Page
>>>>>

The evidence we cite above helps us to understand how conflict affects migration directly and independent of other characteristics and behaviors. However, if we take our conceptual diagram broadly, this forces us to consider that armed conflict also has direct effects on other behaviors, such as marriage, childbearing, and education (Jayaraman, Gebreselassie, and Chandrasekhar 2008; Lester 1993; Lindstrom and Berhanu 1999a; Saxena, Kulczycki, and Jurdi 2004; Shemyakina 2011). We also know from existing research that various time-varying characteristics, such as marital, childbearing, and education status, influence individual migration behaviors (Massey and Espinosa 1997; VanWey 2005; Williams 2009).

With this in mind, our conceptual diagram needs to be understood as describing a single time step that must be placed in a longitudinal sequence of time steps. For example, in onetime step, armed conflict might have a direct effect on the out-migration of one person. Consider a second person who does not migrate in that time step, but instead, due to their various characteristics, the armed conflict influenced them to get married. For this second person, we follow the D arrow from individual behavior (get married) to individual characteristics (married). In the next time step, we can follow the B arrow from individual characteristic (married) to individual behavior (out-migration). With this longitudinal perspective, we can say that different demographic and social behaviors interact over time, to create indirect relationships between conflict and our outcome of interest. In other words, for our example person, this indirect relationship might look like: conflict → marriage → out-migration.

In addition, one person’s behavior can affect the behavior of those around them. For example, if the conflict influences a person to out-migrate in one time step (arrow A), then their migration and resulting remittances will influence the household characteristics and community context of all others in their household and community (arrow D) and subsequently influence the out-migration behavior of those others in the next time step (arrow B). These interactions between behaviors and between people over time are the reason that linear aggregation of microlevel behaviors (such as those obtained from regression analyses of individual behavioral likelihoods) is not sufficient to predict macrolevel trends (Auchincloss and Diez Roux 2008).

<<<<<

Exercise task 1
In the passage on conflict and migration, which arrow runs from an individual characteristic to an individual behavior?

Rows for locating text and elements
>>>>>

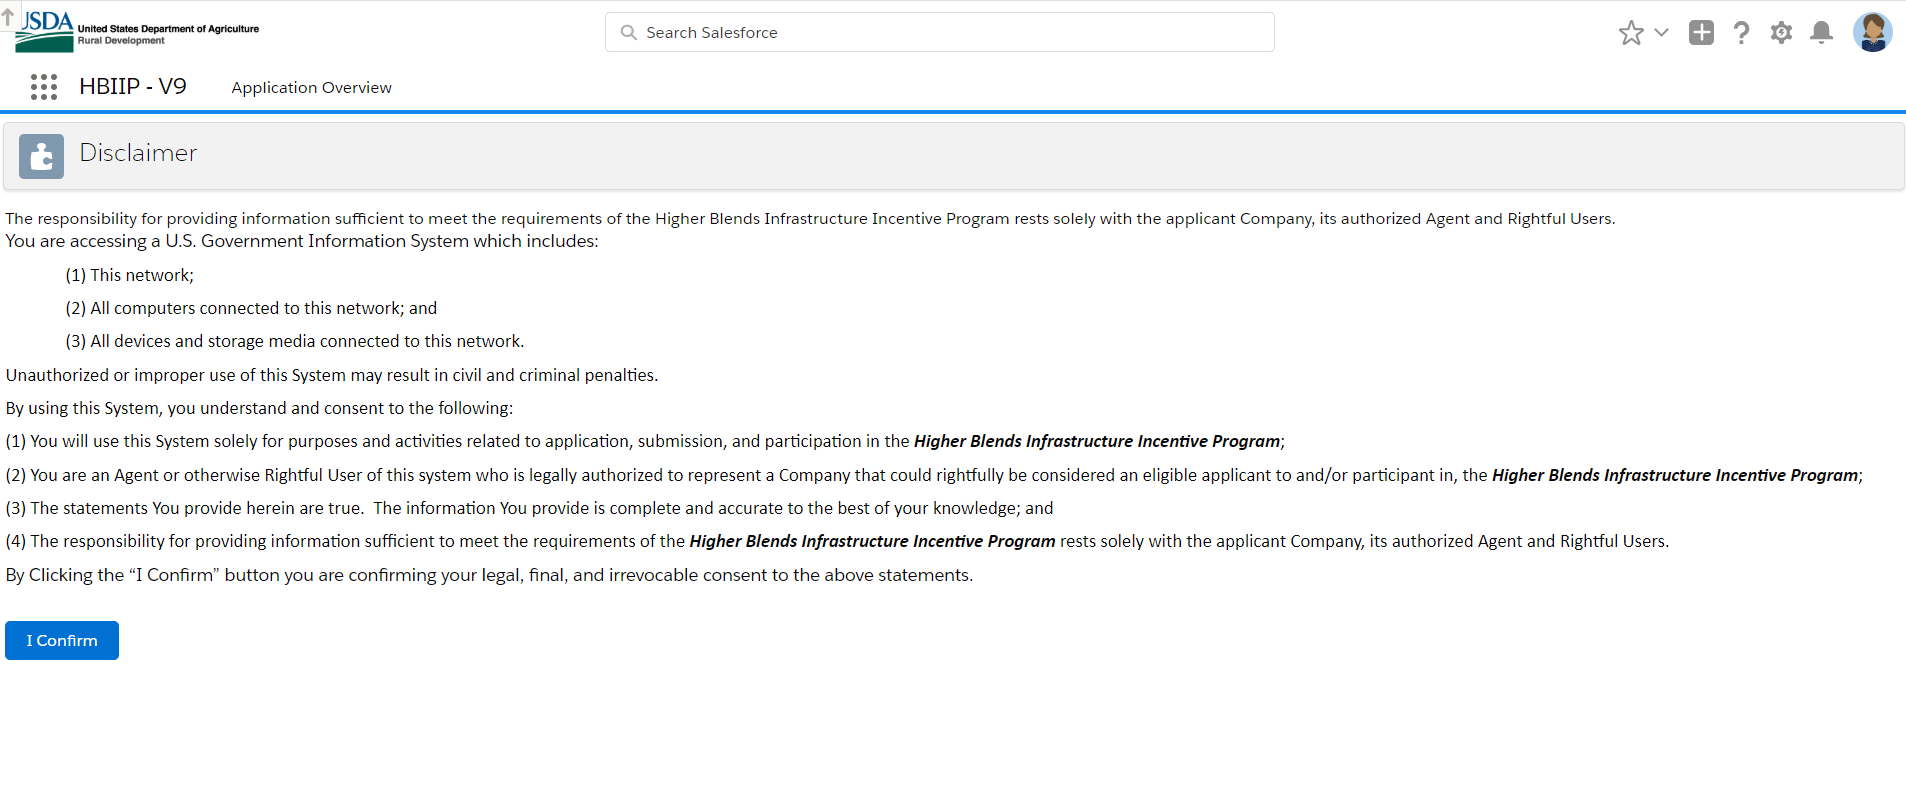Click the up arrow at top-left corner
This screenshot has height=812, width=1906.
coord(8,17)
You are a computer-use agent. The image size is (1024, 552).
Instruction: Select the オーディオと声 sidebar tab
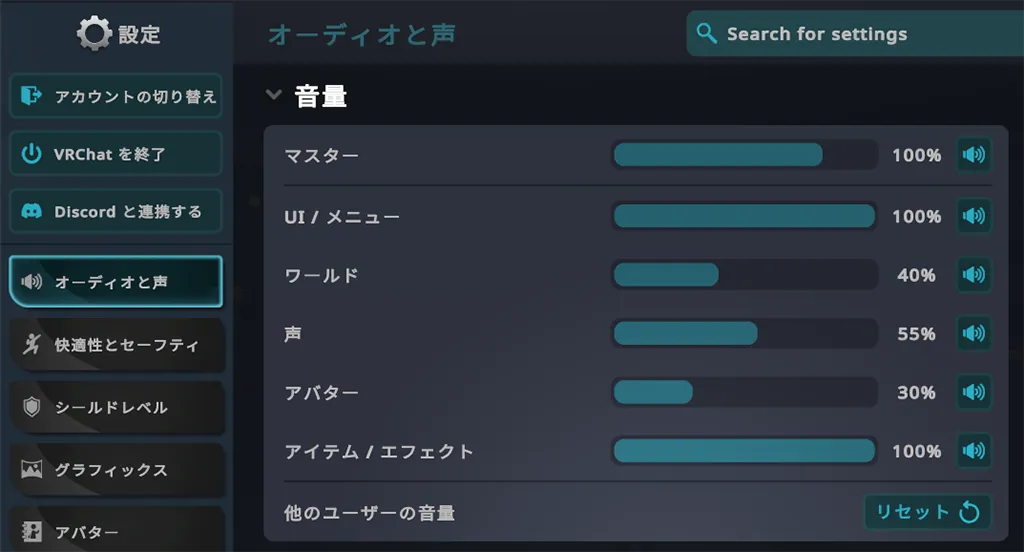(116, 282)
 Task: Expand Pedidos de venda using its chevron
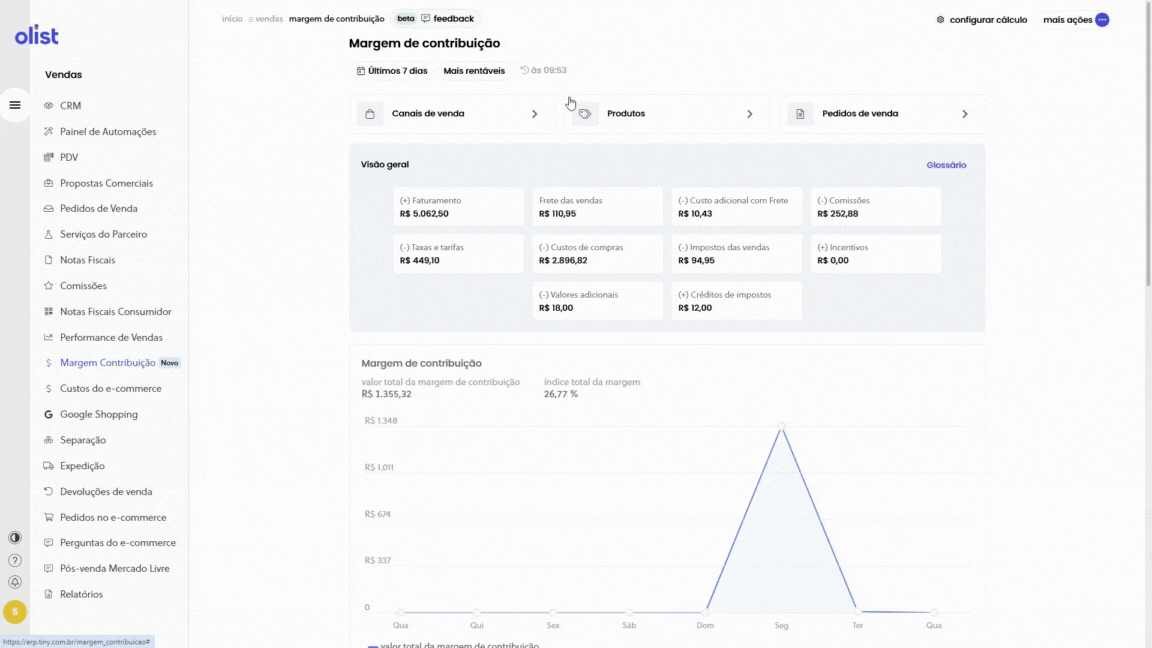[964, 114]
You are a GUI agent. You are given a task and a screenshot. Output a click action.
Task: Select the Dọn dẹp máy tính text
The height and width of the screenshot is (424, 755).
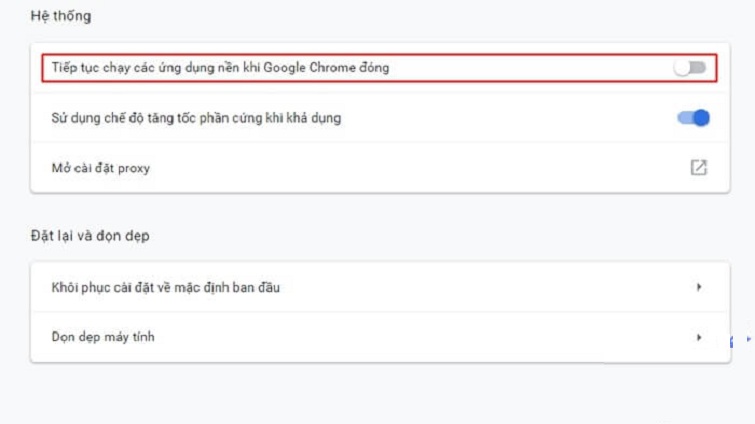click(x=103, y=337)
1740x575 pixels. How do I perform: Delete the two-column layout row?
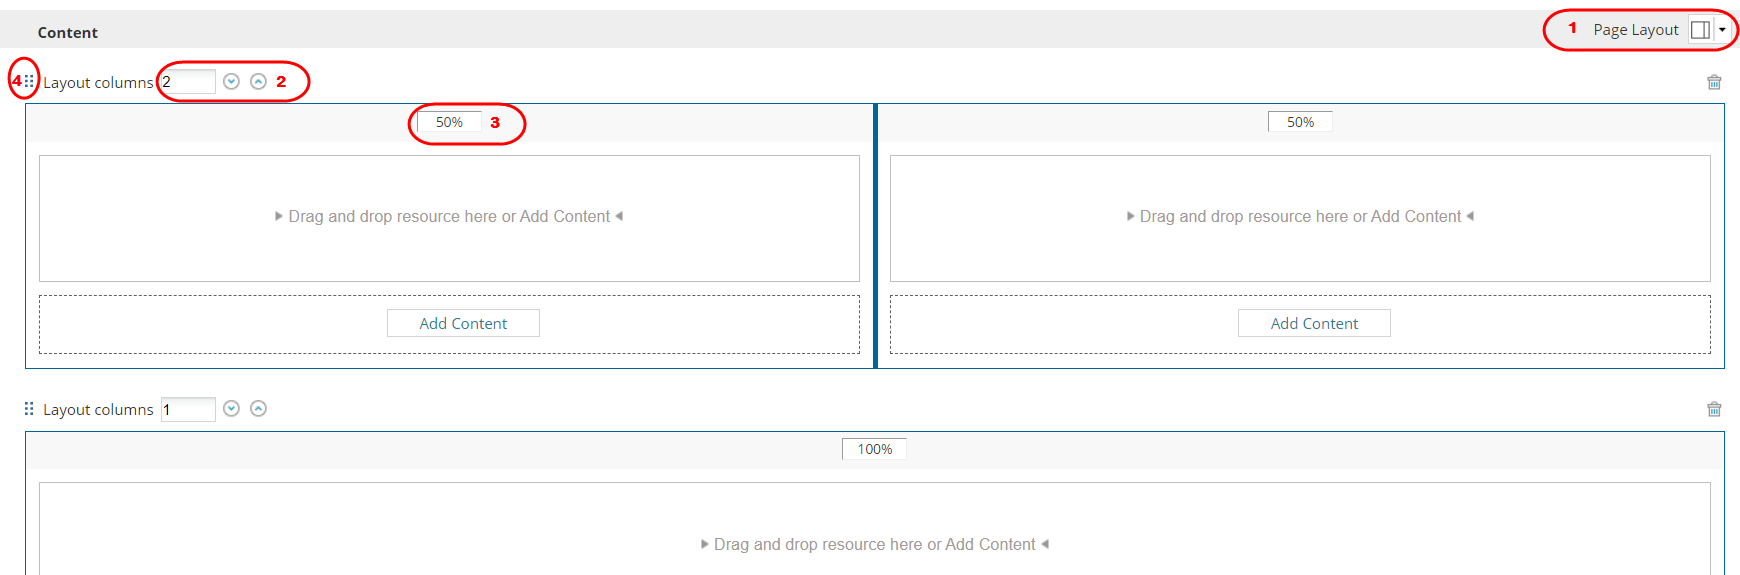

<<<<<

Exercise task 2
Please copy the rows exactly, starting with the line that contains "Task: Expand Pedidos" and going on through the end of the rows. Leave the pictures out.

Response 1
The B arrow.

Response 2
 Task: Expand Pedidos de venda using its chevron
[964, 114]
You are a GUI agent. You are given a task and a screenshot. Output a click action.
Task: Select the Dọn dẹp máy tính text
The height and width of the screenshot is (424, 755).
click(x=103, y=337)
1740x575 pixels. How do I perform: Delete the two-column layout row?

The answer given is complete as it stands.